Syndrome of multiple bowel perforations in liver transplant recipients

• Published in: The American journal of surgery Vol. 162; no. 6; pp. 594 - 598
• Main Authors: Marujo, Wagner C., Stratta, Robert J., Langnas, Alan N., Wood, R.Patrick, Markin, Rodney S., Shaw, Byers W.
• Format: Journal Article
• Language: English
• Published: United States Elsevier Inc 01.12.1991
• Subjects: Child, Preschool; Colonic Diseases - etiology; Colonic Diseases - pathology; Female; Humans; Ileal Diseases - etiology; Ileal Diseases - pathology; Infant; Infant, Newborn; Intestinal Perforation - etiology; Intestinal Perforation - pathology; Jejunal Diseases - etiology; Jejunal Diseases - pathology; Liver Transplantation - adverse effects; Male; Retrospective Studies; Steroids - adverse effects; Syndrome
• ISSN: 0002-9610; 1879-1883
• DOI: 10.1016/0002-9610(91)90116-U

In an analysis of surgical complications following 500 consecutive orthotopic liver transplants, we identified 12 patients who developed the syndrome of multiple bowel perforations that was not due to iatrogenic injury.
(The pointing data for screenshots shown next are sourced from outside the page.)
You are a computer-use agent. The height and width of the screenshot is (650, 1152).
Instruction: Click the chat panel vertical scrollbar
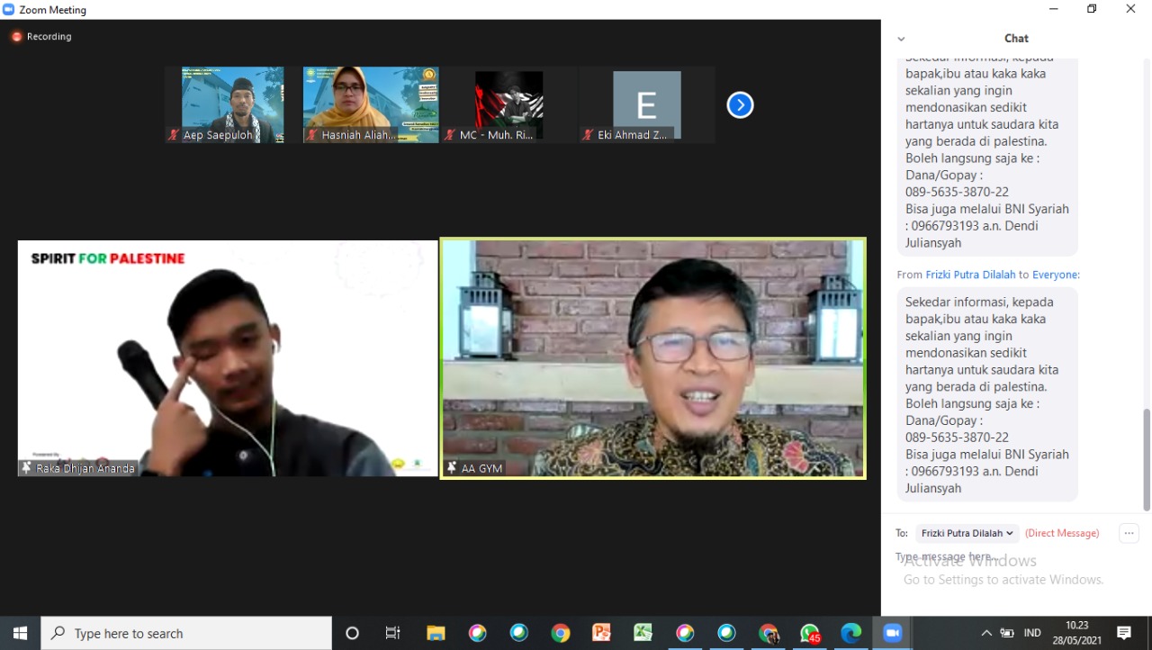(1146, 459)
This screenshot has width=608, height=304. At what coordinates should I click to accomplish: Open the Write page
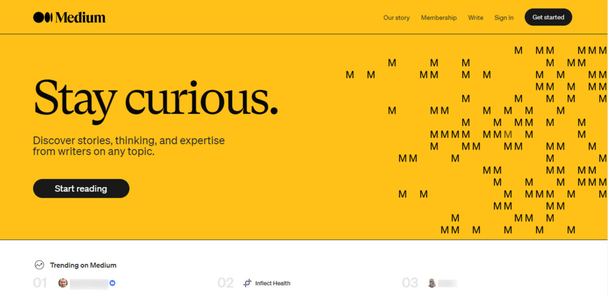click(475, 17)
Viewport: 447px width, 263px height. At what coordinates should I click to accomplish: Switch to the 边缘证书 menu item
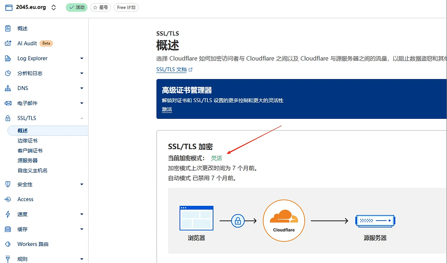point(27,140)
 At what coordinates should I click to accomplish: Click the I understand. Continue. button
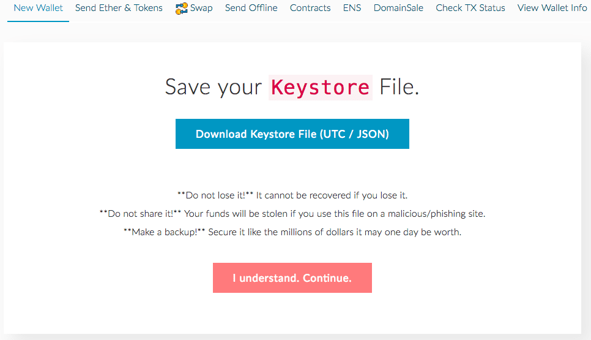coord(292,278)
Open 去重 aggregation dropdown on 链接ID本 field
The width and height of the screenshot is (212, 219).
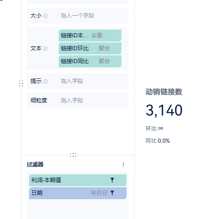coord(99,36)
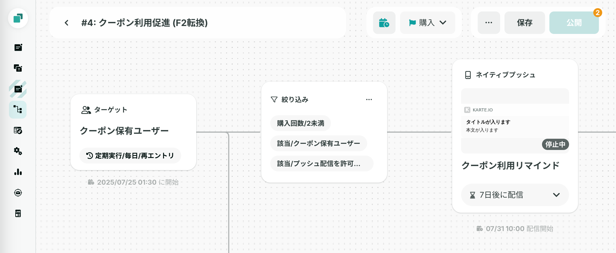The width and height of the screenshot is (616, 253).
Task: Click the 定期実行/毎日/再エントリ schedule chip
Action: pyautogui.click(x=130, y=156)
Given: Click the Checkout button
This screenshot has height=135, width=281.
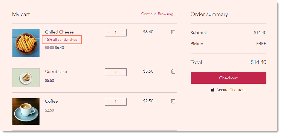Looking at the screenshot, I should point(228,78).
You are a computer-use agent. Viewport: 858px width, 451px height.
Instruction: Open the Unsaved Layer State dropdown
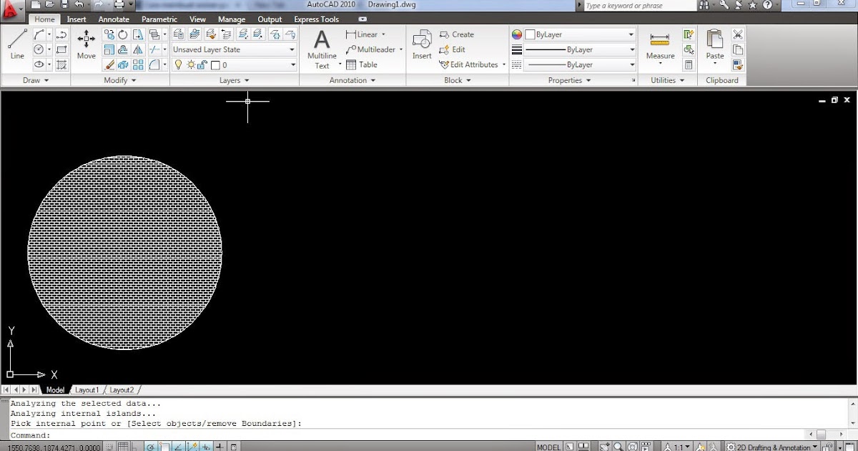pyautogui.click(x=292, y=49)
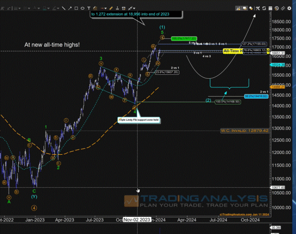The height and width of the screenshot is (234, 296).
Task: Select the trend line drawing tool
Action: point(63,8)
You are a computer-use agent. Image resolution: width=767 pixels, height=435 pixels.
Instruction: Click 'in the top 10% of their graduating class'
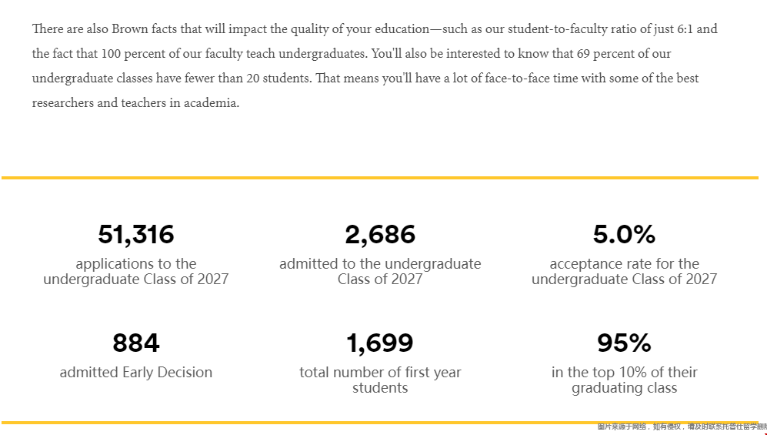click(624, 380)
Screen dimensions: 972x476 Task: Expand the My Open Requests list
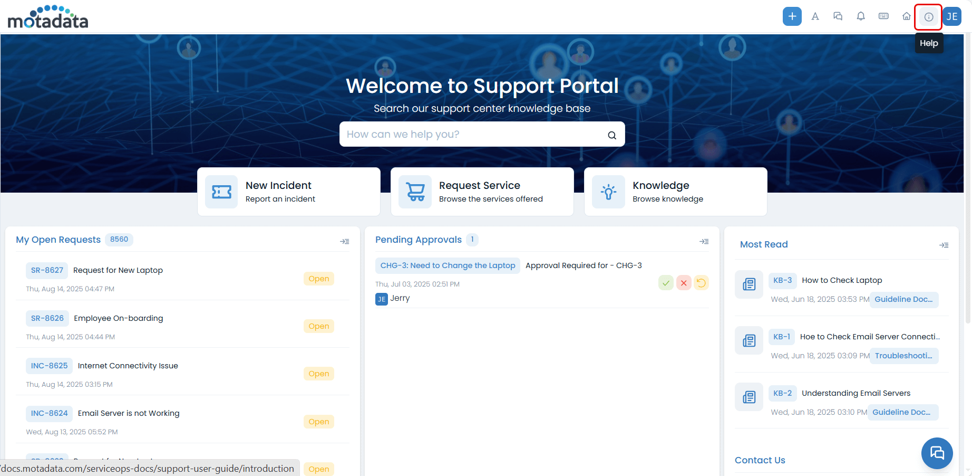tap(345, 241)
All cases occurred in small children (mean weight: 9.0 kg), who represented 7% of the pediatric population. Each patient had a minimum of three perforations. The typical intra-operative findings were pin-point perforations in areas of normal-appearing bowel. With only one possible exception (a patient with cytomegalovirus enteritis), no specific etiology could be determined. Management was based on multiple exploratory laparotomies and individualized operative procedures. All patients are currently alive (mean follow-up: 34.9 months). The pathogenesis of the syndrome of multiple bowel perforations remains unclear but is possibly multifactorial or related to high doses of steroids. Aggressive surgical management with semiopen treatment of peritonitis and frequent explorations has afforded excellent results.